#### Work item
Nothing outside the lines below from the one containing "Task: Click the three-line icon beside All" through the one containing "The image size" is to be printed; print those exactly, ends included, and drop the pictures.

#### Available records
■ ■ ■ ■ ■ ■ ■
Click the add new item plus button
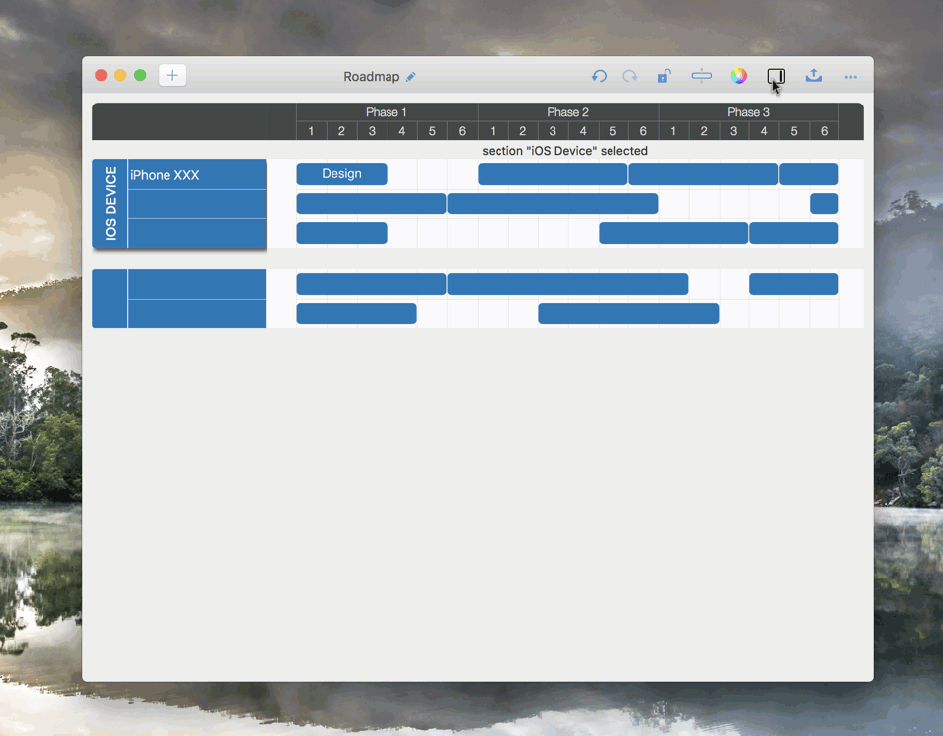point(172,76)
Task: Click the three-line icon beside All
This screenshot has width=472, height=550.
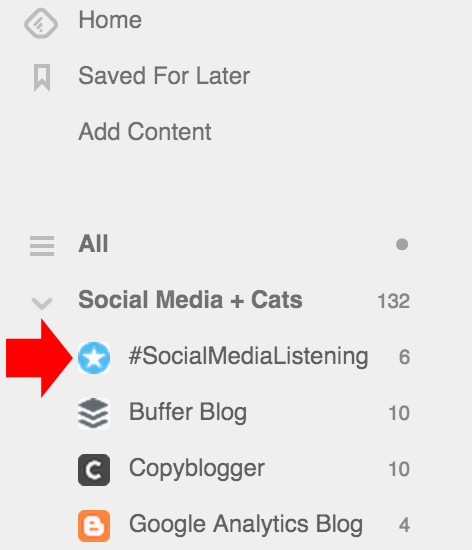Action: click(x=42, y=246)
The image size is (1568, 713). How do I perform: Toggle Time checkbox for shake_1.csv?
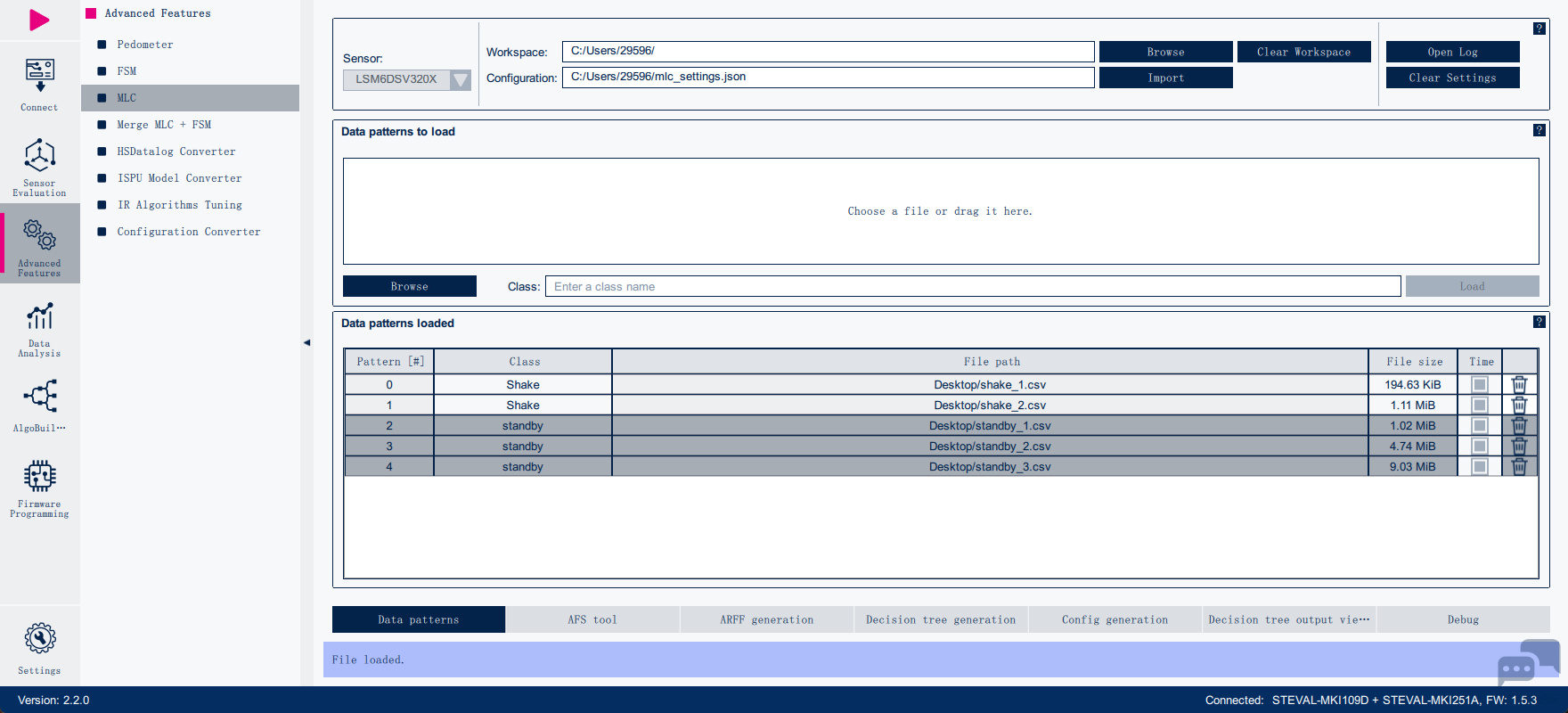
■ ■ ■ ■ ■ ■ ■
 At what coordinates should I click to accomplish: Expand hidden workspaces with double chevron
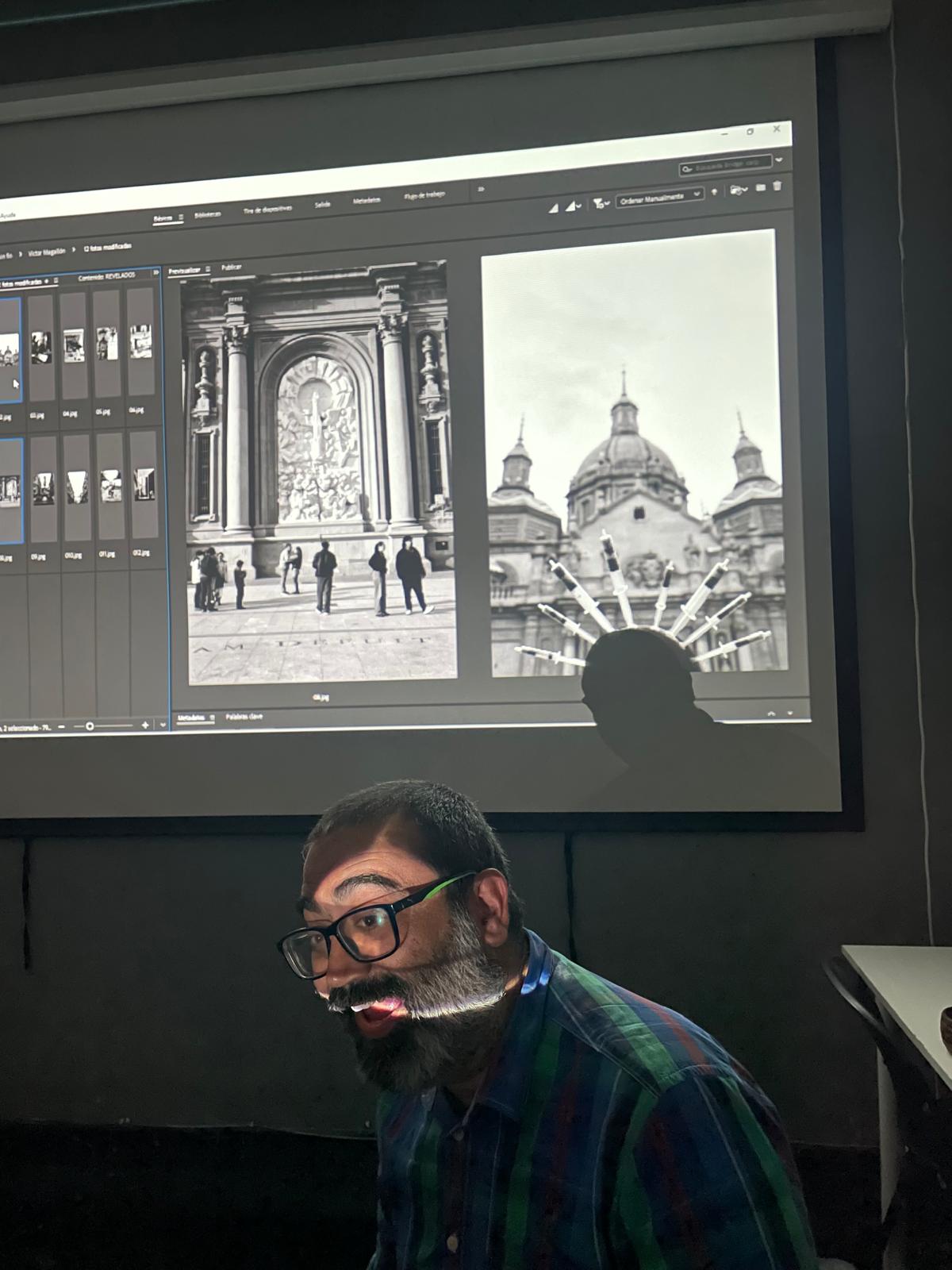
■ ■ ■ ■ ■ ■ ■
#### Result of the task
Task: Click the three-line icon beside All
This screenshot has width=472, height=550.
Action: click(x=42, y=246)
The image size is (1568, 713). How do I perform: Toggle Time checkbox for shake_1.csv?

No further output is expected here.